Since it was really the summer break there were not that many people around. I can just imagine how crazy it is when all of the students are here, riding their bikes. In the meantime, we thought the university is a bit cold, since we were used to a traditional university campus. Just a bunch of tall buildings, quite far apart from each other. It is probably convenient to the students who spend the entire day in one building, but it just doesn't look like a community.
Every night at 6:00 we would gather in the garden, near the canal, and have a glass of wine with Marc, the hotel owner. It was such a nice touch, and we enjoyed getting to know Marc and other people who were staying at the hotel. During the conversations, I said something about riding bikes and how it would be to ride around the town - how it would feel to get back on a bike. Marc said he had a couple of bikes we could use. Jack wasn't interested, but I thought it would be fun, so one morning, while Jack was still sleeping, I sneaked downstairs, unlocked the bike, and made my way around the neighborhood. I wanted to go out in the morning because people of Holland just don't get started until after ten in the mornings, so I thought I would have the streets to myself.

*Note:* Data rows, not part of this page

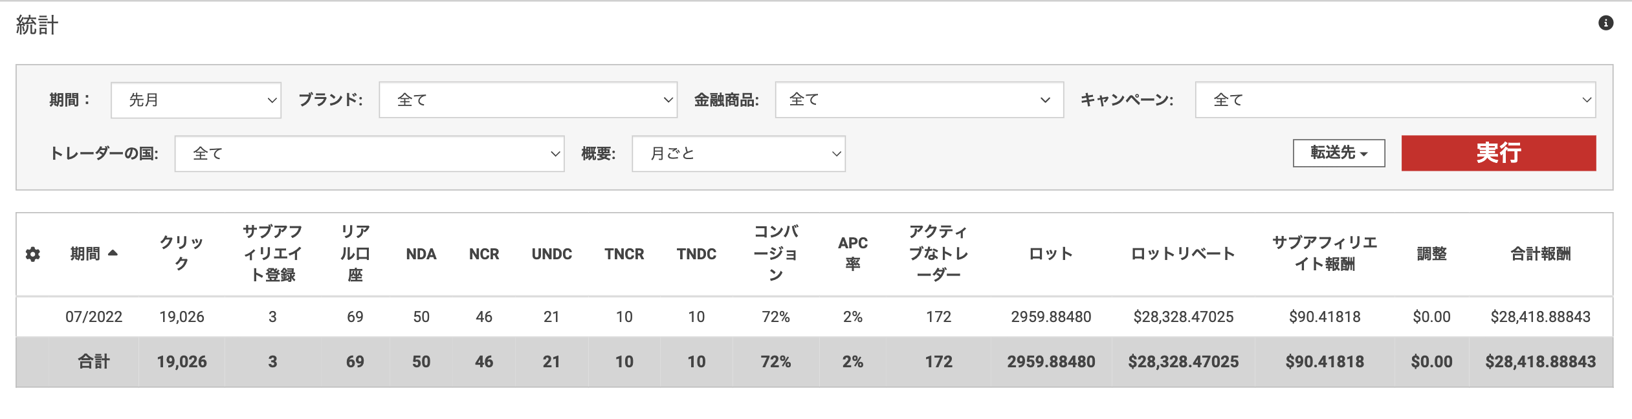Sort by ロットリベート column header
Screen dimensions: 1632x419
pos(1182,254)
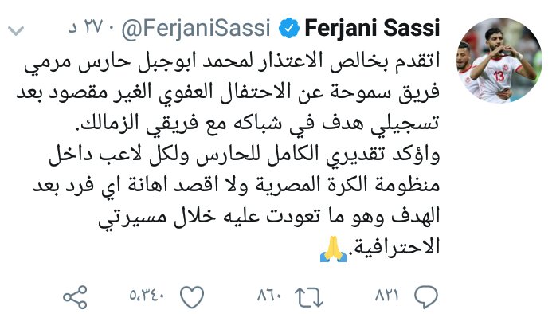Click the tweet line starting with واؤكد

[245, 155]
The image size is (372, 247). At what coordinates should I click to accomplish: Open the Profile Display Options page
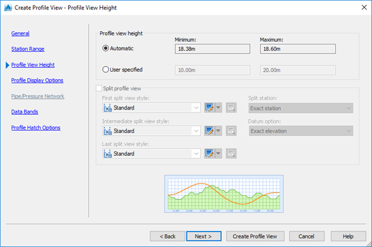[37, 80]
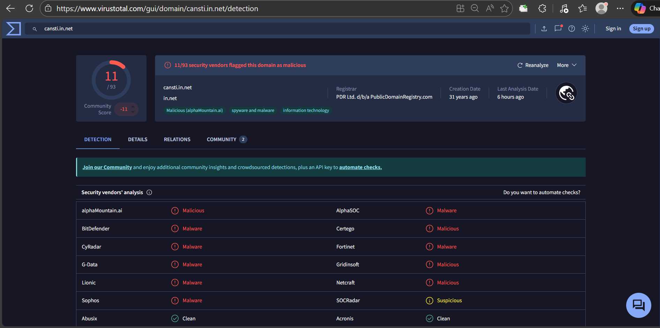660x328 pixels.
Task: Switch to the Details tab
Action: 137,139
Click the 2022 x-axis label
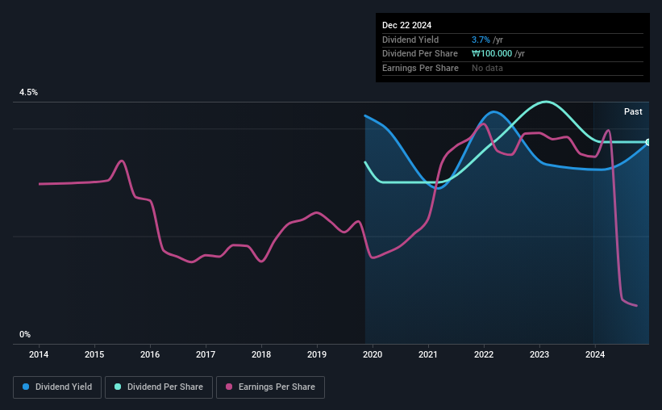 (x=484, y=354)
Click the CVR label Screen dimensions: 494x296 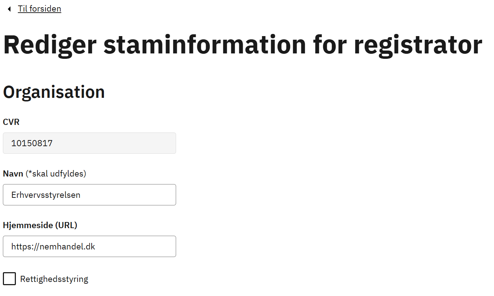pos(11,122)
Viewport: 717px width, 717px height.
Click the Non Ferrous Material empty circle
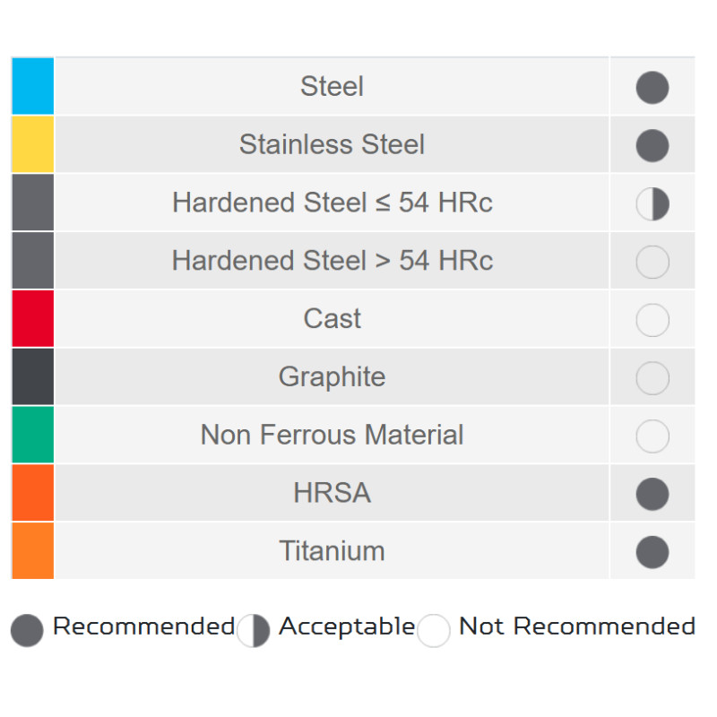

Oh my gosh, don't ever believe that 40 years later you can hop on a bike and take off. At least, it wasn't that easy for me. Fortunately, it was the kind of bike where the brakes were in the pedals, not the handles. I learned on such a bike as a kid, so I was more comfortable with that method now. But it seemed that the bike was so fast and I was so high up on the seat. I don't know, it was just weird and I was so glad I didn't meet anyone during my half hour of biking around the neigborhood.
I wasn't sure if I wanted to do that again, but Marc persuaded me to try again on Saturday morning; nobody would be out early and it would be cool and nice wide streets with no other travelers. I did try it and got a little more used to it. I traveled much farther away from our hotel and felt pretty good. Maybe if I practiced everyday I would get more confident and then actually be able to get out on the road with other bikers and cars and busses. Maybe.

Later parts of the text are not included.